Canada News
Two men injured in Saskatchewan wildfire fight still in intensive care
A father and son who were badly burned while fighting a grass fire on their land in southwestern Saskatchewan are still in a Calgary hospital’s intensive care unit.
The family of Ron Wedrick and his son Evan says they are being treated at the Foothills Medical Centre by a team of burn treatment specialists.
The two men, who are 43 and 25, were first taken to hospitals near their Gull Lake property on Tuesday before being airlifted to Calgary.
A family statement says Ron Wedrick’s wife and their two daughters — as well as Evan’s wife and their newborn daughter — have been with the injured men in hospital.
Grass fires whipped up by high winds gusting to more than 100 km/h threatened several towns and villages in southern Alberta and Saskatchewan earlier this week.
A family friend says Ron is stable and able to communicate by writing, but his son’s condition is critical.
A GoFundMe page started by Kaile Migneault has raised more than $50,000 for the family in less than 24 hours.
“While most families were at home taking shelter from the storm, Ron Wedrick and his son Evan were out fighting fires,” Migneault wrote on the page.
The father and son are well respected in the community, she told CTV.
“They are go, go, go — whether it’s their oil jobs or farming jobs, and just helping out the community, or just friends. They are the first people in the community to help out,” Migneault said.

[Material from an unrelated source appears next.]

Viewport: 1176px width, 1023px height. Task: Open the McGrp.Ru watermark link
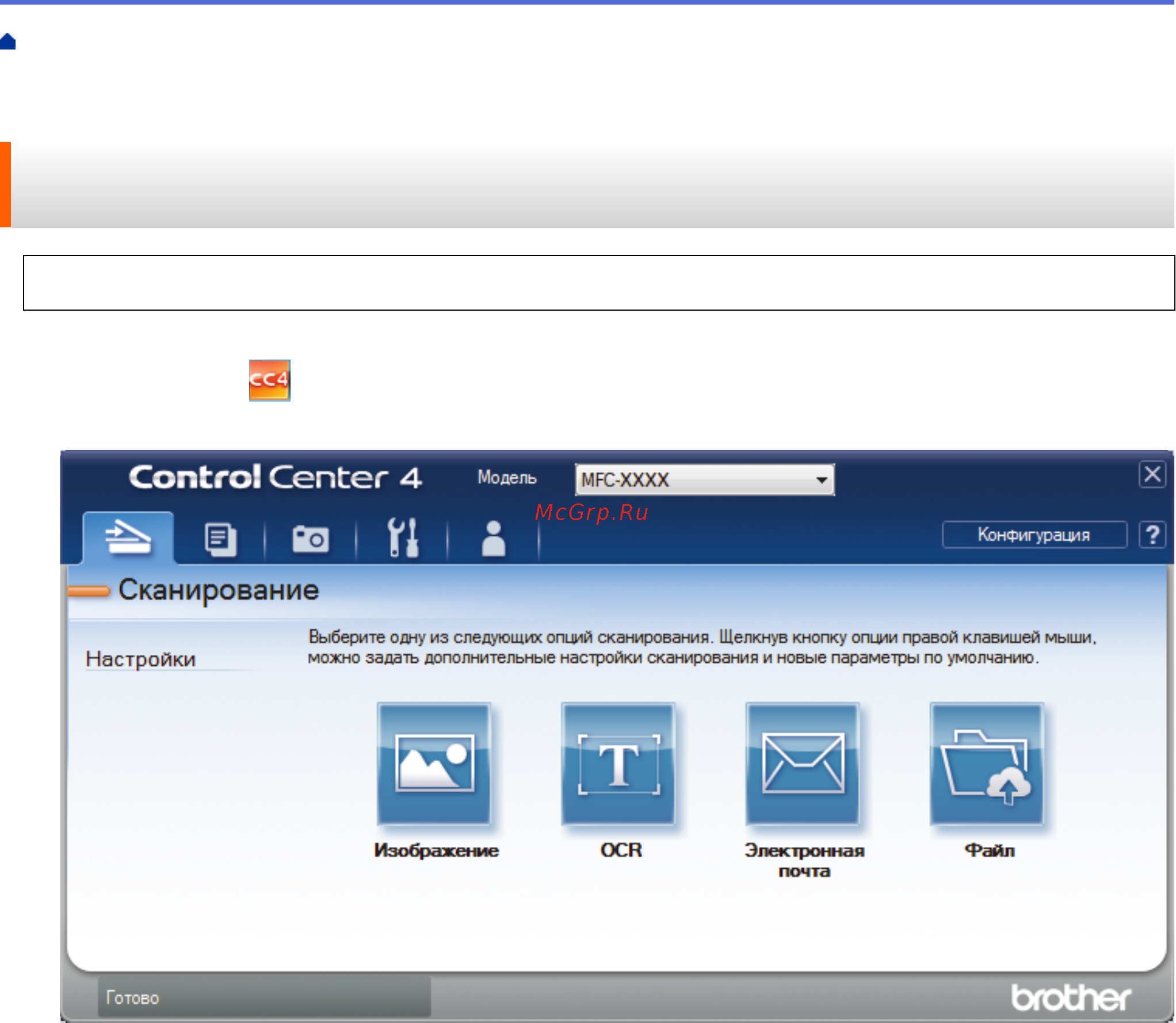pos(592,512)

A GoFundMe page was also collecting money for the widow and four young children of James Hargrave, a volunteer firefighter from Alberta, who was killed when the water truck he was driving rolled before being hit by a pickup truck.
The fires in the two provinces spread quickly and prompted a number of evacuation orders — all of which had been lifted by Thursday.
About 150 evacuees from Coleman, a mountain community in Alberta’s Crowsnest Pass, were the last to be allowed to return.
An Alberta Emergency Alert said the fire in that regional was being held and an evacuation order had been lifted.
Although residents were free to return, as long as they obtained re-entry permits and information packages, they were being asked to avoid the area if possible to allow emergency crews to continue their work.
Highway 3, the only highway through the pass, also reopened, but caution was advised.
Meanwhile, authorities in Airdrie, Alta., said the fire department has traced the source of a blaze that destroyed one home and significantly damaged another to a discarded cigarette.
That fire on tuesday consumed about 20 hectares of land and a number of buildings and forced the evacuation of about 98 families.